Without spoiling anything, 30 Rock tonight will do the radio-mic gag much better.

dark tyler said...

Well, I'm afraid that soon enought we'll all stop looking for Sorkin parallels and Amanda Peet's belly (although from what I hear it is supposed to be written into the show) because NBC will give Monday 30th to Friday Night Lights in hope that it will do better than Studio 60.

If it does, Sorkin goes, probably. If it doesn't, they both do? Alan, any insight on the sitch? I'd hate to see any the shows go (to me, they're by far the best two new shows) but it seems highly unlikely that any of them are going to make it, let alone both of them.

Sigh. And why exactly would that guy go to NBS instead of HBO?

Anonymous said...

i was driven so nuts by the Lahti character (no pen, no tape recorder, nothing) that I nearly couldn't watch the whole thing.

The Harriet-Matt scene at the end, though, nearly salvaged the whole thing.

I want to watch that show -- about relationships and people who make bad choices despite being smart and literate and having read both Strindberg AND Pericles.

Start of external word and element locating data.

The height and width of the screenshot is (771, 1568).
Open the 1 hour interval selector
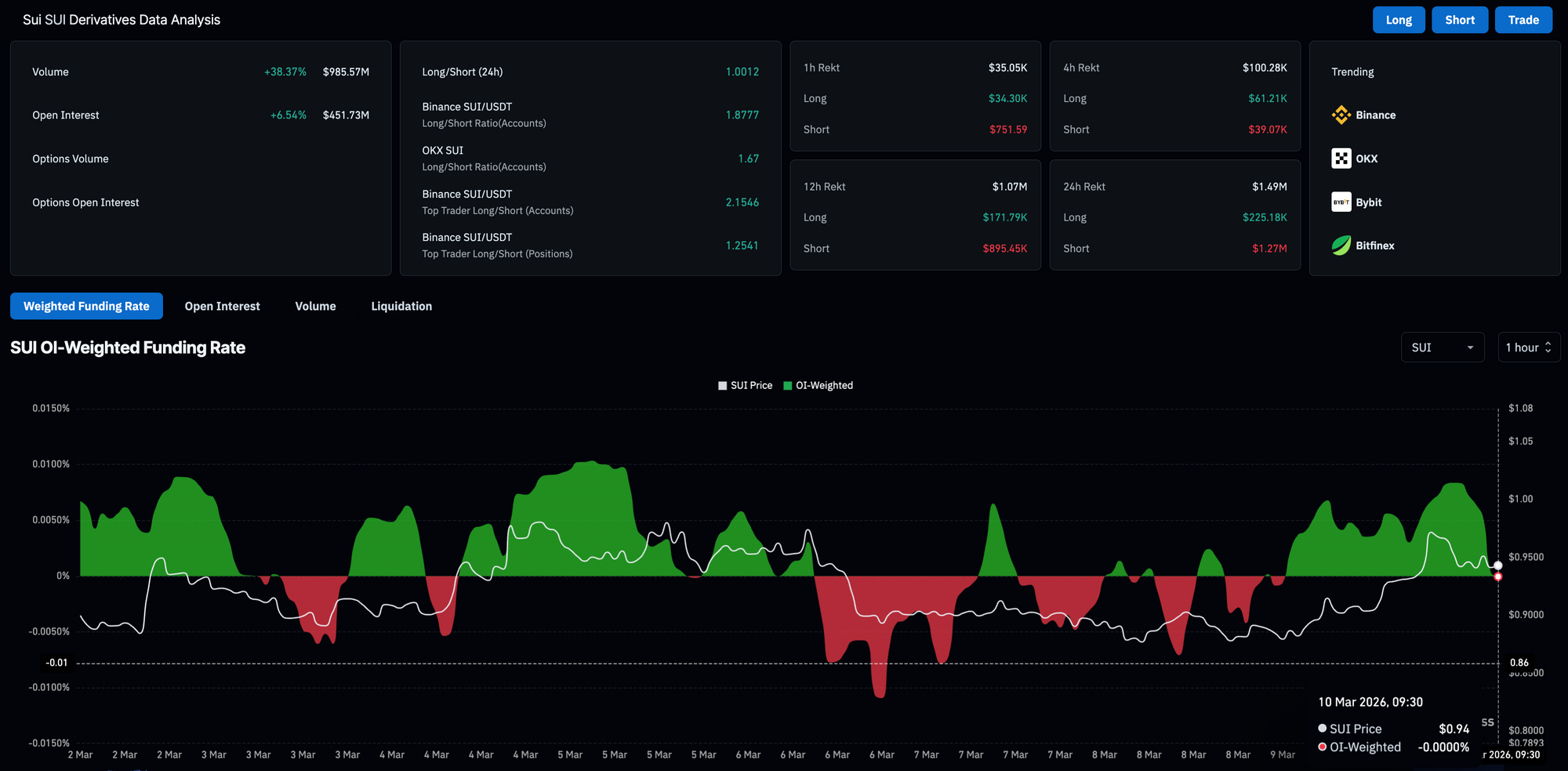coord(1528,347)
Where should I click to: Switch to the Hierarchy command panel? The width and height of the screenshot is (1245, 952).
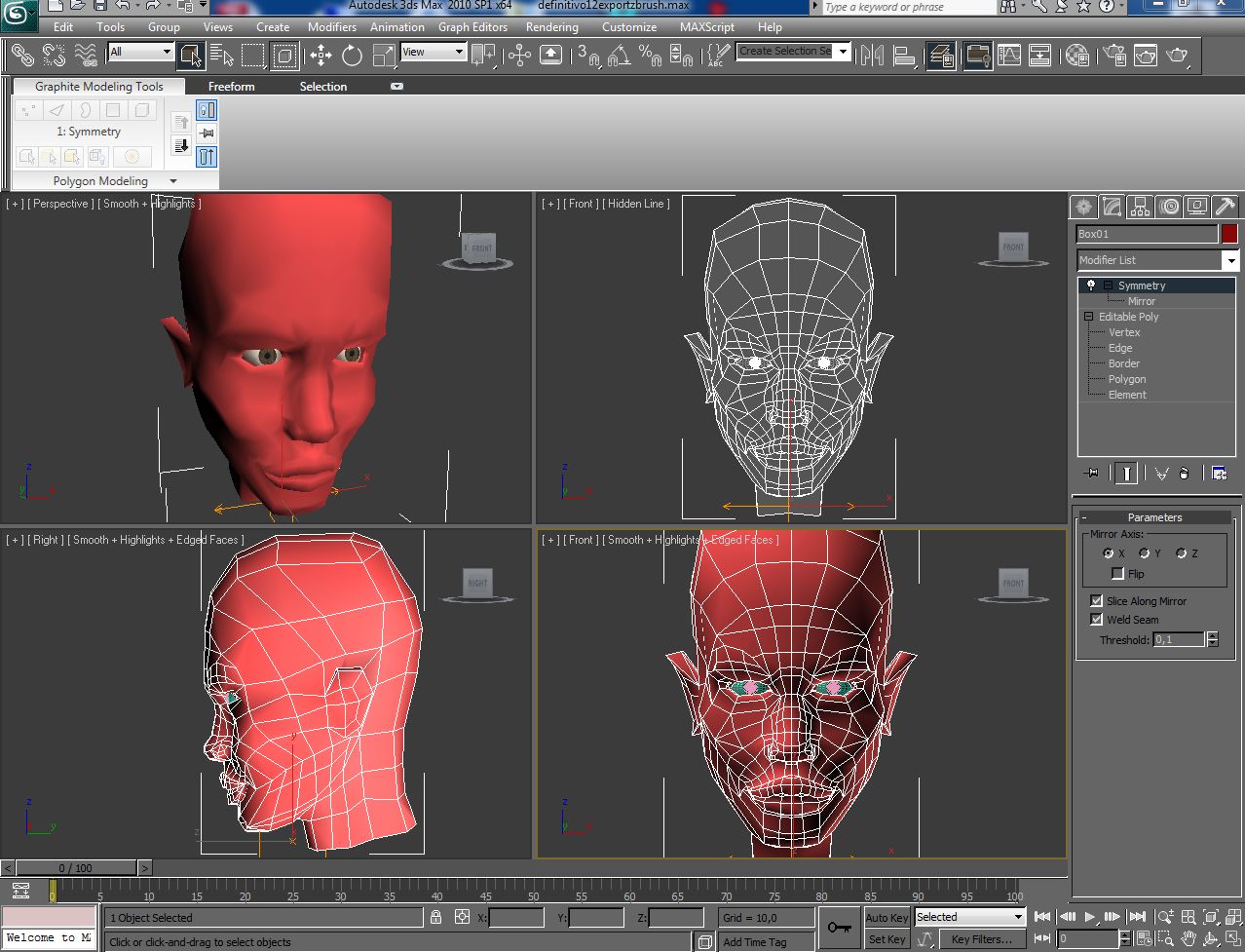[1140, 207]
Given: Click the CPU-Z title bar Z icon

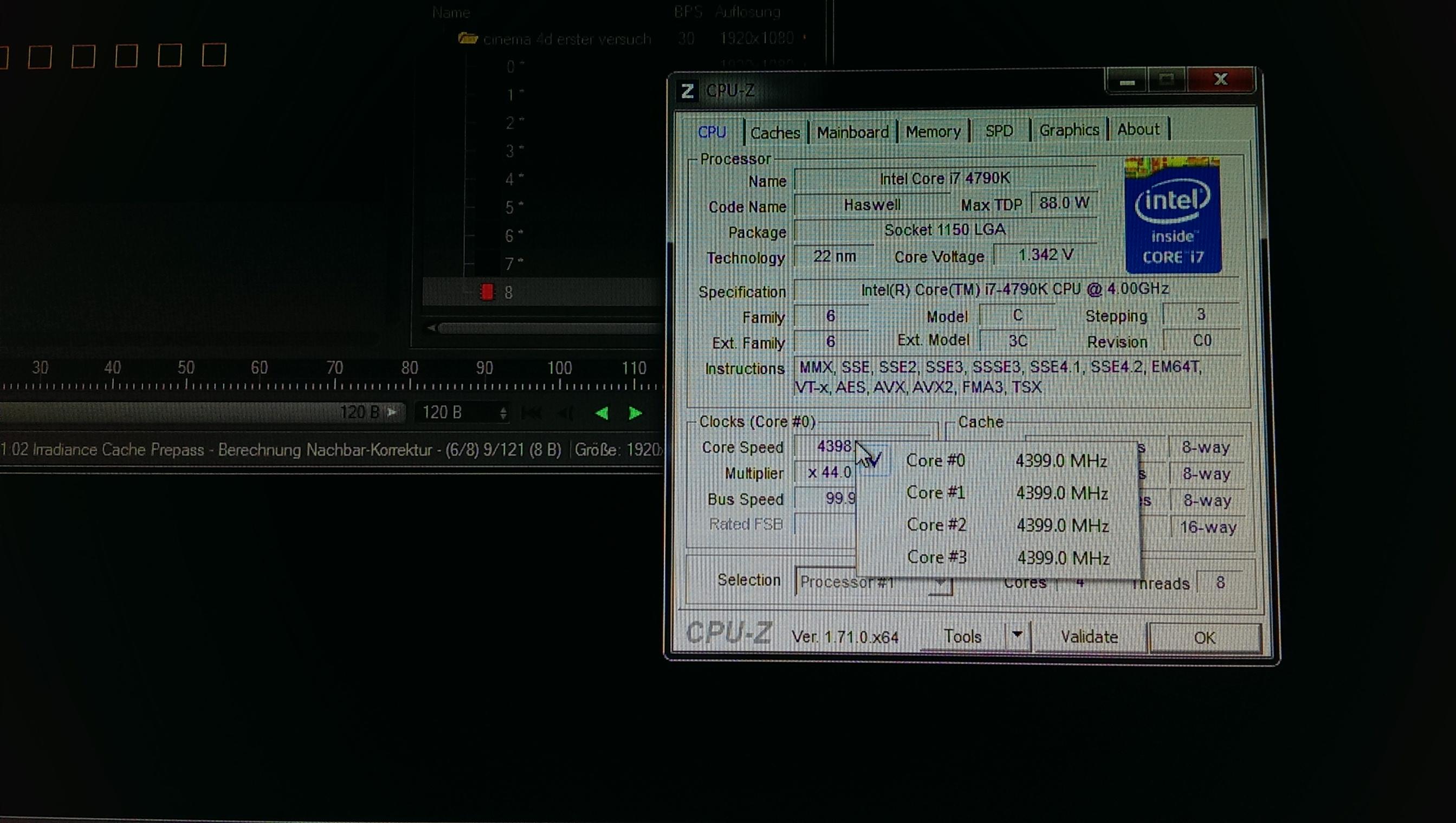Looking at the screenshot, I should [687, 91].
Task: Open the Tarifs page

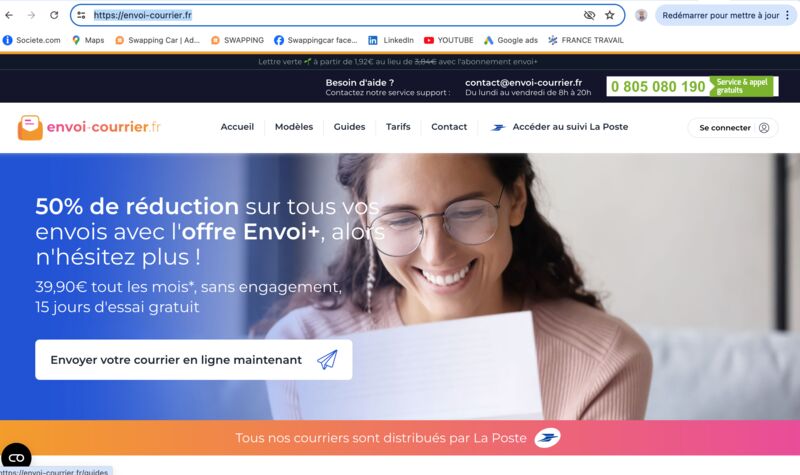Action: point(398,127)
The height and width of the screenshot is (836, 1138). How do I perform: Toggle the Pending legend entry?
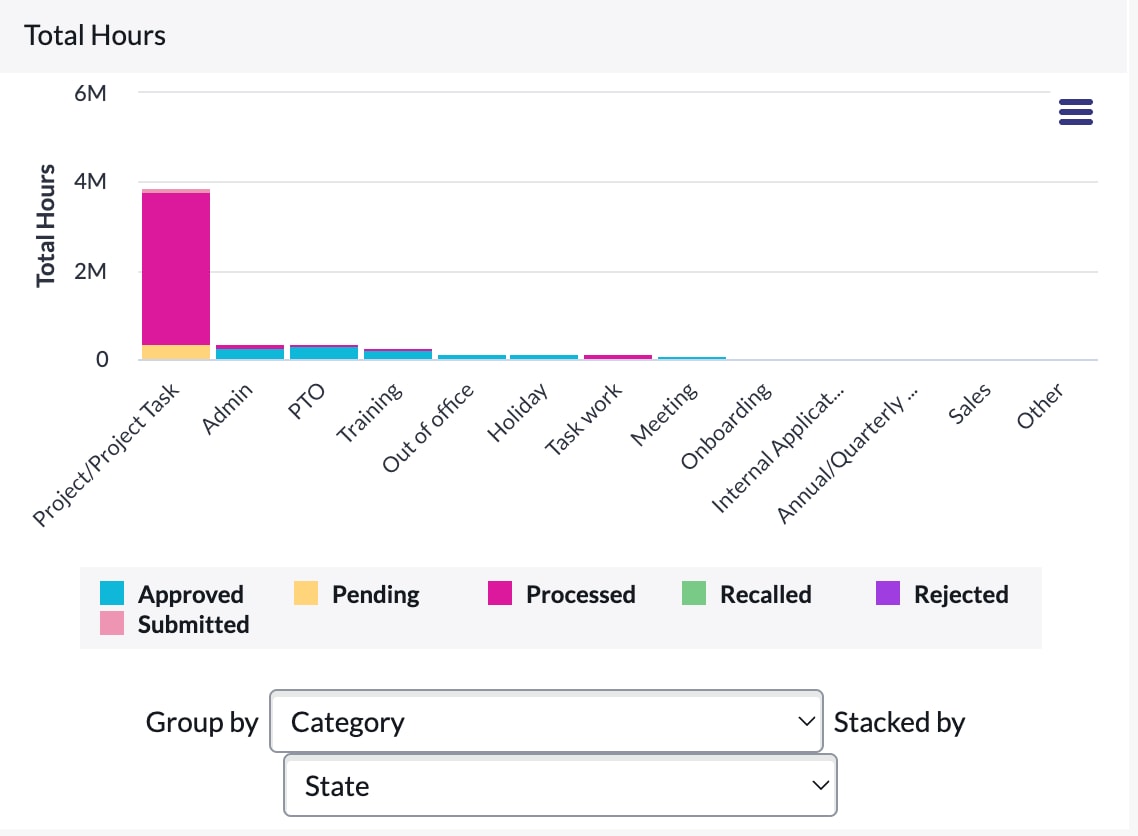point(374,594)
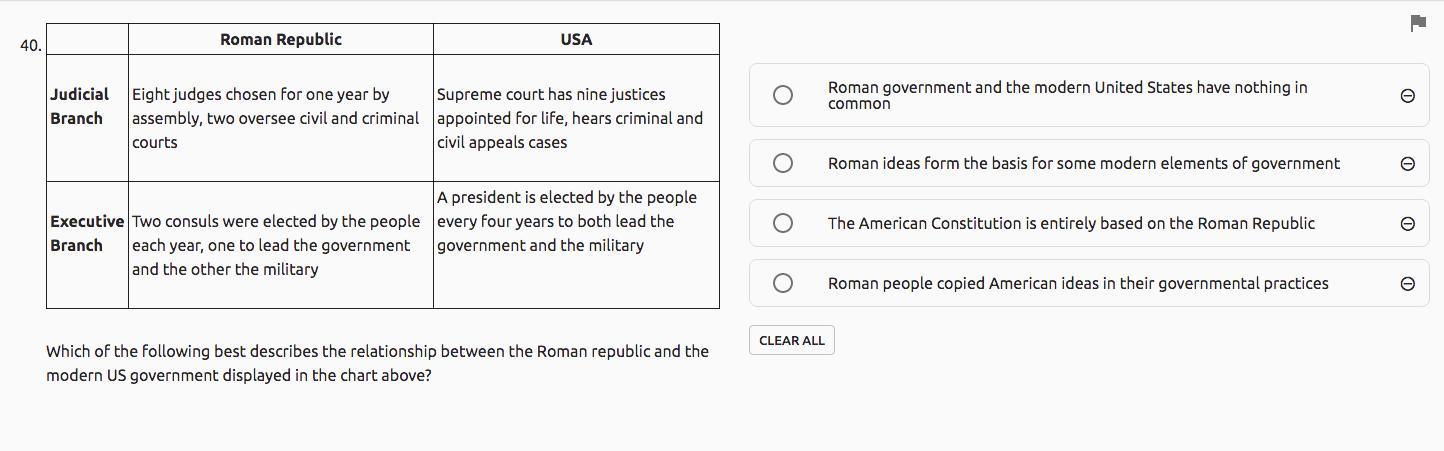Screen dimensions: 1444x451
Task: Cross out 'American Constitution is entirely based' option
Action: pos(1407,223)
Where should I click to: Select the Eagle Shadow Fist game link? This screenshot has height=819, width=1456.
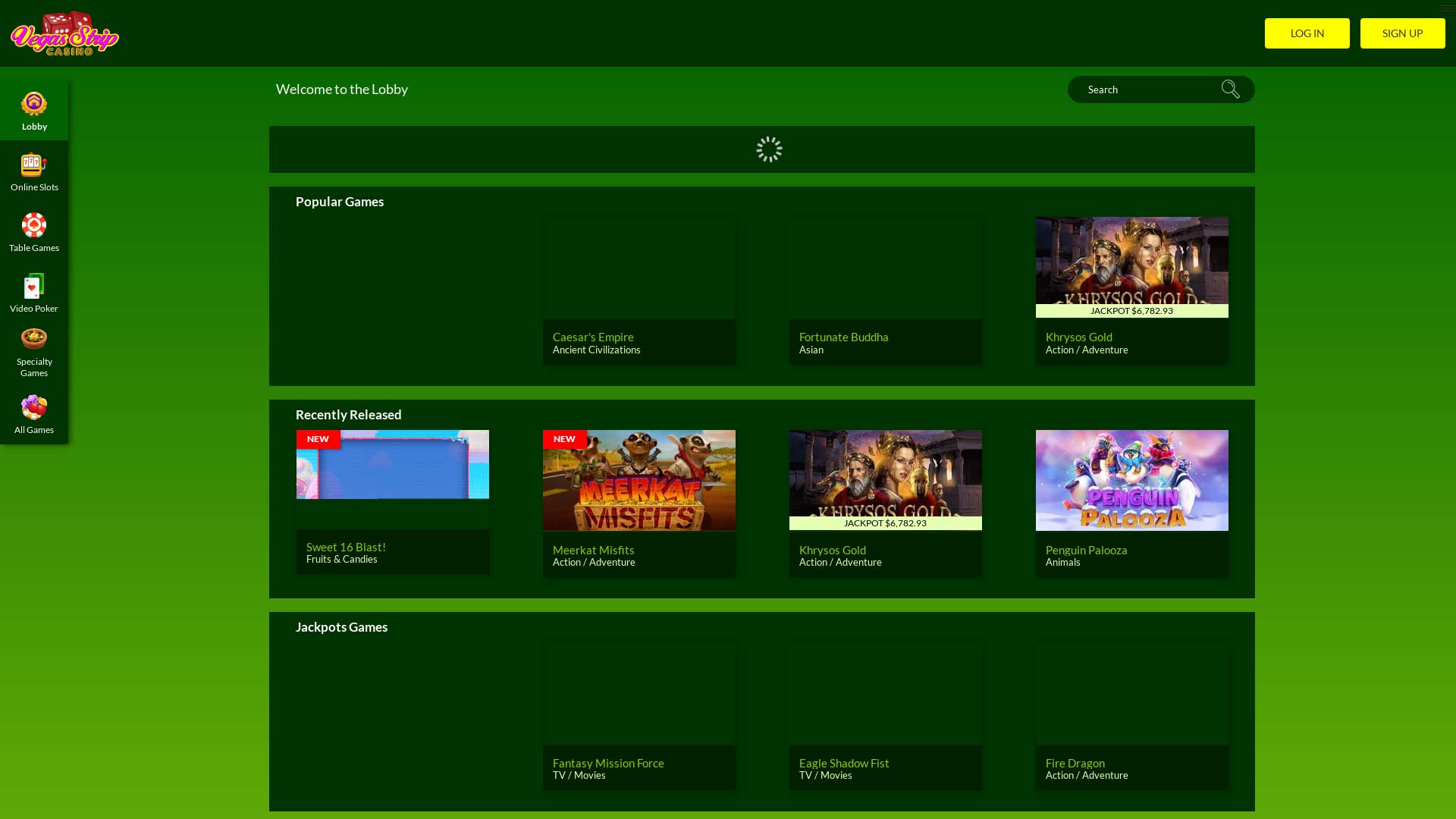pyautogui.click(x=843, y=763)
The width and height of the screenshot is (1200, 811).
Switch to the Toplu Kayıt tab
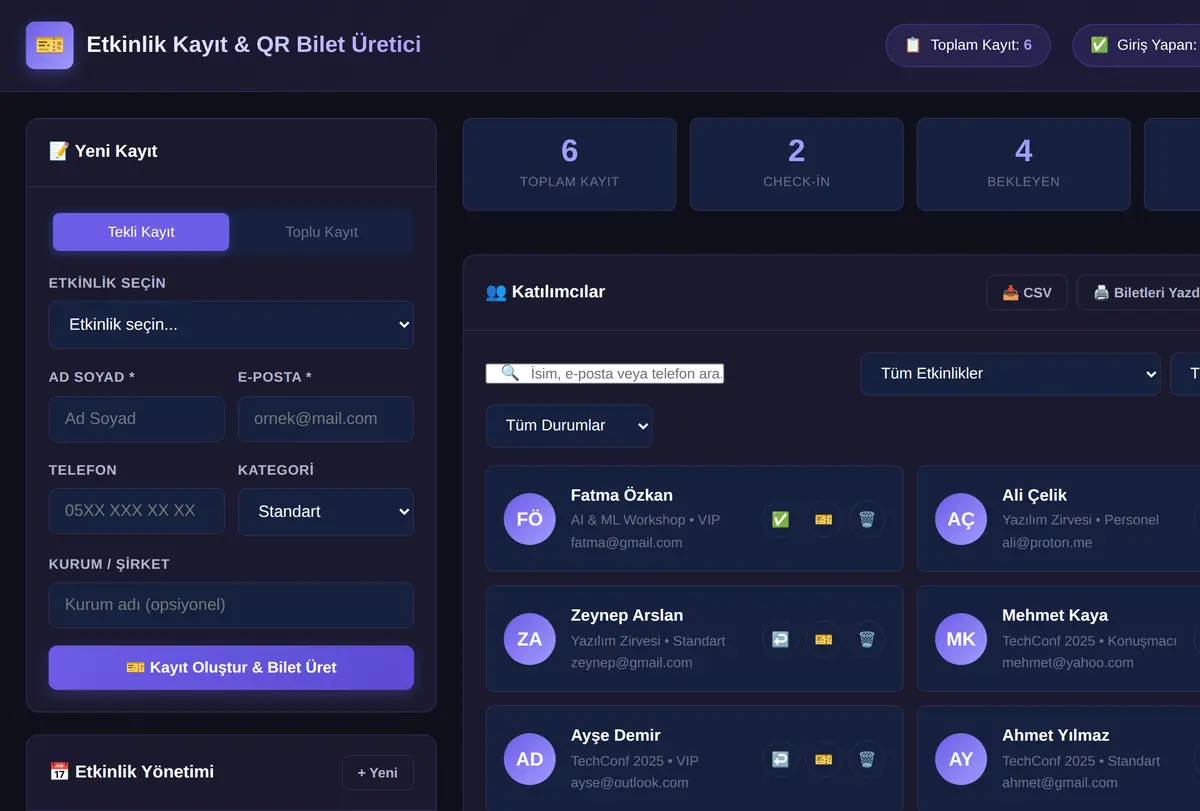[321, 232]
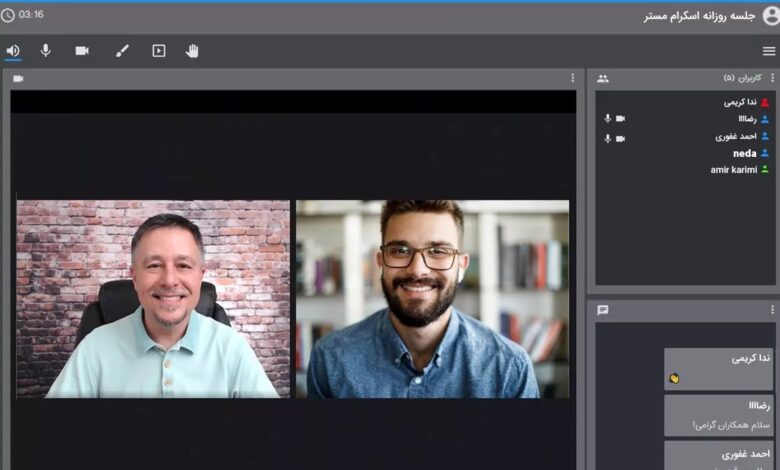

I want more of that, and the sketches really have to improve.

And btw, what happened to the Matt-Danny relationship? Why does DL Hughley only get one scene a week?

I'm still hanging in there with this show, but I still can't quite put my finger on what's gone wrong. Aside from the sketches, that is.

anyhoo, I live in hope that Sorkin will make a reference to the state of TV that is not 5-10 years out of date.

Anonymous said...

and I also agree, Amy Poehler's Nancy Grace was far funnier than Harriet's. That was far too long and not remotely funny.

Though Harriet's Juliette Lewis was terrific.